Фацио написал снова на следующий день, выражая признательность за заботу: "Я еще раз передаю Вам, сэр, мою нижайшую благодарность и за Ваши молитвы, и за Вашу доброту ко мне". Очевидно, это была ложная тревога, он излишне драматизировал ситуацию. Но была и другая причина для смены тона, ставшего более прохладным не только по сравнению с предыдущим письмом Ньютона, но и со всей страстной перепиской первых лет их дружбы. Фацио был учтив, даже изыскан и подписался как "покорнейший и благодарнейший[188] слуга" своего друга. Но это была скорее формула вежливости, нежели слова, идущие от сердца.
Ньютон уловил перемену. Впервые за всю переписку он признал свою зависимость, страх, своего рода желание. Он начал умолять. Он опасался, что дурной воздух Лондона повредит здоровью его друга. И вот решение: приезжайте в Кембридж, "чтобы ускорить Ваше выздоровление и избавить Вас от затрат, пока Вы не выздоровеете, я очень желаю, чтобы Вы вернулись сюда".[189] Ньютон предлагал деньги, дом, заботу, во что бы это ни обошлось, только бы вернуть здоровье — и расположение — своего компаньона.
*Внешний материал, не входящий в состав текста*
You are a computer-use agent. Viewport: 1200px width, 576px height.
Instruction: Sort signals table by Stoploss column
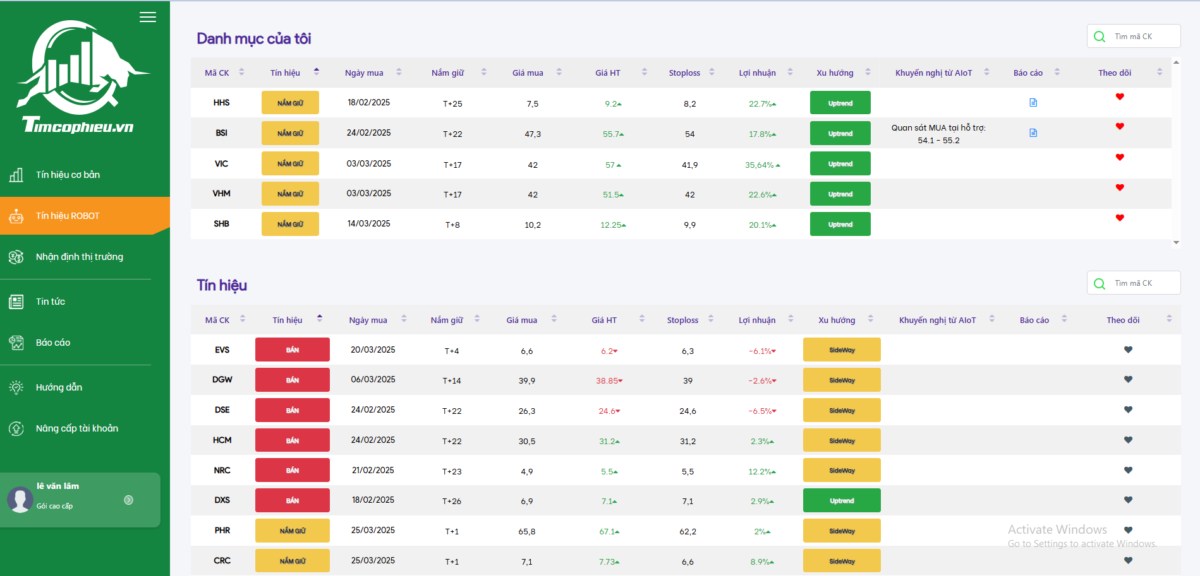pyautogui.click(x=712, y=320)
Фацио устоял перед всеми соблазнами, но подал Ньютону слабую надежду. Он написал в ответ, что решил вернуться в Швейцарию, и прохладно интересовался, "не будет ли случая, что Вы окажетесь в Лондоне прежде, чем я уеду".
Но затем он сообщал, что мог бы все же возвратиться в Англию и в этом случае обосноваться в Кембридже. "Если Вы желаете, чтобы я прибыл туда, — писал Фацио, — я готов это сделать",[190] имея, добавил он, другие причины для такого решения, чем просто экономия денег. Ньютон воспрял духом от этого выражения готовности и относительно спокойно принял новость о предстоящем отъезде Фацио. "Мне по крайней мере некоторое время придется довольствоваться тем, чтобы желать Вашей компании", — писал он, оставаясь ждать "со всей преданностью",[191] когда они встретятся снова.